§ **Activity**
In the records below, the line with "The width and height of the screenshot is (1512, 812)." opens the range and the line with "You are a computer-use agent. Image resolution: width=1568" closes it; print that range exactly and nothing else.

━━━━━━━━━━━━━━━━━━━━

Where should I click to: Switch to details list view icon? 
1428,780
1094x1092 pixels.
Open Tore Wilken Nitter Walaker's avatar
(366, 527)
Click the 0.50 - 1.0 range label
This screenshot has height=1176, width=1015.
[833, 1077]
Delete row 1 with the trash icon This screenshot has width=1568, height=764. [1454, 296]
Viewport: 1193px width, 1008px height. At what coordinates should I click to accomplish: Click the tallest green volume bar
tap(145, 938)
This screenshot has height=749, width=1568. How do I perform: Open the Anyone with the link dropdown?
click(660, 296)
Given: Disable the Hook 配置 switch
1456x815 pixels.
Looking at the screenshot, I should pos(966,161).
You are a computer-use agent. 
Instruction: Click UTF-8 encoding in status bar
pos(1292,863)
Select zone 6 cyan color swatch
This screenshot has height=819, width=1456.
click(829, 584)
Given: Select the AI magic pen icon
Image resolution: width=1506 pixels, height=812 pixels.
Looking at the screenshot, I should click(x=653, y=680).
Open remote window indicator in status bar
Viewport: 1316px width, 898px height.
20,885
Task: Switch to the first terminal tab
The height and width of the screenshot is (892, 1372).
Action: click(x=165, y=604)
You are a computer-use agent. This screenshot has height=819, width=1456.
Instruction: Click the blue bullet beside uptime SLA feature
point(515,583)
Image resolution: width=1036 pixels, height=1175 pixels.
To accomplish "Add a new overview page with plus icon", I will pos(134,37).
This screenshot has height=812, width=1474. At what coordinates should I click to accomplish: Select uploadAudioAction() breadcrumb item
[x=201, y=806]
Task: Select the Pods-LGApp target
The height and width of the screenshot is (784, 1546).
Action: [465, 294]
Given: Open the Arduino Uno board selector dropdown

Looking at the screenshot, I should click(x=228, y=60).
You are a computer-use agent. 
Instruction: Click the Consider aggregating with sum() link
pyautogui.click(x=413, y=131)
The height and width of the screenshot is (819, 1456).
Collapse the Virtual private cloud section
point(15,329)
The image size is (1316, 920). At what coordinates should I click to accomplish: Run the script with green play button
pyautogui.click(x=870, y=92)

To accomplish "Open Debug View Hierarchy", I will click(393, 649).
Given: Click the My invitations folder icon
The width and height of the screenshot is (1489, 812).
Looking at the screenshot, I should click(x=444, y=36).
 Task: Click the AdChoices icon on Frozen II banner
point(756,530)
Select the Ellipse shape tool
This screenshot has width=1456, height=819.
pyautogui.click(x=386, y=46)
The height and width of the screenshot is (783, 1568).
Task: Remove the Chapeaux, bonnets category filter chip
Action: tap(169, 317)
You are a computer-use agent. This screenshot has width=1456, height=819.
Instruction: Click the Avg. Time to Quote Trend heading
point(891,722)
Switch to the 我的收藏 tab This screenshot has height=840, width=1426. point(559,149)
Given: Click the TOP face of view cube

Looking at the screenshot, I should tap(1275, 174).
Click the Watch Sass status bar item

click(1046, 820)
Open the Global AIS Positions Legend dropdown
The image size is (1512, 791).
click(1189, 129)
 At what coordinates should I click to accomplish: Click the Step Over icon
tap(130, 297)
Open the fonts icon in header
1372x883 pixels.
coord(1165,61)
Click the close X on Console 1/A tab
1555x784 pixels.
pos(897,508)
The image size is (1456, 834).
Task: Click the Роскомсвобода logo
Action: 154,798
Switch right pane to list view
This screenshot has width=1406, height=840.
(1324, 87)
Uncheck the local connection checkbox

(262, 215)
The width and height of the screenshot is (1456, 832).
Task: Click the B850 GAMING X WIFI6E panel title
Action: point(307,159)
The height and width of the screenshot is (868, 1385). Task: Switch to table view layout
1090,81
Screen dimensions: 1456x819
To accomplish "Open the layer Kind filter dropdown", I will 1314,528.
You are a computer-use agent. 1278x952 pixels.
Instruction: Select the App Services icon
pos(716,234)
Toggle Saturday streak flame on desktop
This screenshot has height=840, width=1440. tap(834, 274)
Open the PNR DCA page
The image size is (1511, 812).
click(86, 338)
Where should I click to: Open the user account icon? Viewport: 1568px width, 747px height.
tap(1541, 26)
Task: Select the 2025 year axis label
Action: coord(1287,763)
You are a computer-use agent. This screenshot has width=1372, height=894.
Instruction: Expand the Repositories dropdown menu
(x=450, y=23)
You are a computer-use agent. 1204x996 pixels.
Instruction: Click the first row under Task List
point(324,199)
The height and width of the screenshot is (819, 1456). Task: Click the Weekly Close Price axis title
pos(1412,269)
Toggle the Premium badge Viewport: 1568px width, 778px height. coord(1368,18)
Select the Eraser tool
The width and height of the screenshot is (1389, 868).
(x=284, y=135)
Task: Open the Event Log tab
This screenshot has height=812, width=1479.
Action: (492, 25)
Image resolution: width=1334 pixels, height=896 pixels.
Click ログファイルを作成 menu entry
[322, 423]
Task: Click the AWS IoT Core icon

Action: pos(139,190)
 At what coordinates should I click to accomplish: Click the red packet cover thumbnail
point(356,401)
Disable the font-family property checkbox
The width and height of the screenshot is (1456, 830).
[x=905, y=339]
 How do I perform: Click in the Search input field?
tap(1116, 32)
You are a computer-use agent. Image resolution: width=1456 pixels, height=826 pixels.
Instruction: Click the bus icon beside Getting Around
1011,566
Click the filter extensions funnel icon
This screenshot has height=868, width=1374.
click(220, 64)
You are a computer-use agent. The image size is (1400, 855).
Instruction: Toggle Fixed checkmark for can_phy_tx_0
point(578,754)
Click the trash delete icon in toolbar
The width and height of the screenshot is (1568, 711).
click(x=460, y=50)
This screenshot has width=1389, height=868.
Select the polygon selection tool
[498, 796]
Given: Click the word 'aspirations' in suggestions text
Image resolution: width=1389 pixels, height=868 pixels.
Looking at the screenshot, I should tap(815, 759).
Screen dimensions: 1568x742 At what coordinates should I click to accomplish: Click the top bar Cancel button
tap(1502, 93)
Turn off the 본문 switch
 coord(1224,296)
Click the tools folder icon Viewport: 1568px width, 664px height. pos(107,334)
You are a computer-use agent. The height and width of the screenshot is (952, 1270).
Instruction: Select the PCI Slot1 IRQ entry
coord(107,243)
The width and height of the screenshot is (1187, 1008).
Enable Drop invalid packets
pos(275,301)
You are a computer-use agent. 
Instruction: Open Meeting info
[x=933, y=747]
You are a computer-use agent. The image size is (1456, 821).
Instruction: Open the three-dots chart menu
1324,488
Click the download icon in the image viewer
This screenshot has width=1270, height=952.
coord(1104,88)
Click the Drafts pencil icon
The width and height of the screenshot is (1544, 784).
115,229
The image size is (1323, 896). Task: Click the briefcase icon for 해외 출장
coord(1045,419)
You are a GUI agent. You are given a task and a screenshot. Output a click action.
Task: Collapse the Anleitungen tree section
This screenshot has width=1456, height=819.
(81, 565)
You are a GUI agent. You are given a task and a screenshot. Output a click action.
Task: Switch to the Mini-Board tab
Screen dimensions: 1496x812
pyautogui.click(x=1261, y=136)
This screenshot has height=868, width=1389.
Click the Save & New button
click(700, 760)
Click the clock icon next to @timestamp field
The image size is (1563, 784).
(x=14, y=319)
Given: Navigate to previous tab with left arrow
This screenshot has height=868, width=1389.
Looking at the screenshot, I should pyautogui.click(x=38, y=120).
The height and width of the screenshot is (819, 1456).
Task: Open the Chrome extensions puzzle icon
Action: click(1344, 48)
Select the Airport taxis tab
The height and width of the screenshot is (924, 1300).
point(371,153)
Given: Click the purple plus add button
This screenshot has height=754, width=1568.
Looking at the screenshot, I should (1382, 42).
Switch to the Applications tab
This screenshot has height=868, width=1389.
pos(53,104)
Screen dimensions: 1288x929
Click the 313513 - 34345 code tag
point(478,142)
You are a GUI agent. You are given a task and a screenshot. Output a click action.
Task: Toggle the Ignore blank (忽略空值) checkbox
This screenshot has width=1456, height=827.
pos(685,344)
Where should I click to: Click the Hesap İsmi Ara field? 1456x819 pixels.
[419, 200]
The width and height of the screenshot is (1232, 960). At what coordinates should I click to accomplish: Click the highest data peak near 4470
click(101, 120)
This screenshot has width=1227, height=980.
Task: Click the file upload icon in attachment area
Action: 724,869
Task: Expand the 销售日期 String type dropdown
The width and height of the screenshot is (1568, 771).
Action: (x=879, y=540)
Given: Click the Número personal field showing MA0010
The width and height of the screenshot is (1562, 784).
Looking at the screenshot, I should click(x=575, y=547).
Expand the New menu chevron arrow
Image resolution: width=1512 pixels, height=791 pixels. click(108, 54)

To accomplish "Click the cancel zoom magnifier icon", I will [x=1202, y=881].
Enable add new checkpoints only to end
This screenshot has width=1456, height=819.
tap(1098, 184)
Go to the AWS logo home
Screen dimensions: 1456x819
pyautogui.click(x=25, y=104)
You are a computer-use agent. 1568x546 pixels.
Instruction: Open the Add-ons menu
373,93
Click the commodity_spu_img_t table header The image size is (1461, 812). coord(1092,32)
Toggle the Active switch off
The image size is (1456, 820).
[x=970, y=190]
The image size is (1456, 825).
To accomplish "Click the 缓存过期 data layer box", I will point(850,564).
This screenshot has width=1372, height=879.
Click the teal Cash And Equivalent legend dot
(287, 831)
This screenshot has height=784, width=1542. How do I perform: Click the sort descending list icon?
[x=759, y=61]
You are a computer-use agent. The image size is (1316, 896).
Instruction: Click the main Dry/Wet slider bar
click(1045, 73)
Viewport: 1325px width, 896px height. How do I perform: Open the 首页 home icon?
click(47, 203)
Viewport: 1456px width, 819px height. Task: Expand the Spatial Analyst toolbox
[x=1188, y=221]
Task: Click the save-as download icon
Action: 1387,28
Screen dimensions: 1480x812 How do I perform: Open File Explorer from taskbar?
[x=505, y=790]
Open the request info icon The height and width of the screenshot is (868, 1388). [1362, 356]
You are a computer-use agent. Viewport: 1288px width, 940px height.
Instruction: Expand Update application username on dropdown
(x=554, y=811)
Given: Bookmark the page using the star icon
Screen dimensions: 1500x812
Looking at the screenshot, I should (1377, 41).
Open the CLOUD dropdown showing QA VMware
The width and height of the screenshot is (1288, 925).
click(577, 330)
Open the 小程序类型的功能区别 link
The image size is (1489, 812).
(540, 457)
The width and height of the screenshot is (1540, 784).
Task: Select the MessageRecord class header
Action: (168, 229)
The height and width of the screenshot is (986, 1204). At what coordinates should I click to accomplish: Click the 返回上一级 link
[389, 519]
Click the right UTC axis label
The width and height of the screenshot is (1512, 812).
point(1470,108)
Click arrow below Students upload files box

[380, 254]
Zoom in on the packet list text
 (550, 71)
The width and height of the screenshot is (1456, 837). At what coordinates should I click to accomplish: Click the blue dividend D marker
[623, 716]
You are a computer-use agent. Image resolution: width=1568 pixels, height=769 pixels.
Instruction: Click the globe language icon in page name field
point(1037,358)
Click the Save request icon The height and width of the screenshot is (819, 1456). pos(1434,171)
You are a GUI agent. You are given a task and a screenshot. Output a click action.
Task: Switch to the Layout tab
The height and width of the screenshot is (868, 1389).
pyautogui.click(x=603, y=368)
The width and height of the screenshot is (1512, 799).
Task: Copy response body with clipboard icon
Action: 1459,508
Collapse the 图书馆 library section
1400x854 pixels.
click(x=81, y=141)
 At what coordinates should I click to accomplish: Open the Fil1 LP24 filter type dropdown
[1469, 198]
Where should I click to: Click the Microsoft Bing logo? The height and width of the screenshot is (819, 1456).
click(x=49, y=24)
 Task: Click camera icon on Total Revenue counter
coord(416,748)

━━━━━━━━━━━━━━━━━━━━

§ **Written response**
The width and height of the screenshot is (1512, 812).
point(1470,108)
Click arrow below Students upload files box

[380, 254]
Zoom in on the packet list text
 (550, 71)
The width and height of the screenshot is (1456, 837). At what coordinates should I click to accomplish: Click the blue dividend D marker
[623, 716]
You are a computer-use agent. Image resolution: width=1568 pixels, height=769 pixels.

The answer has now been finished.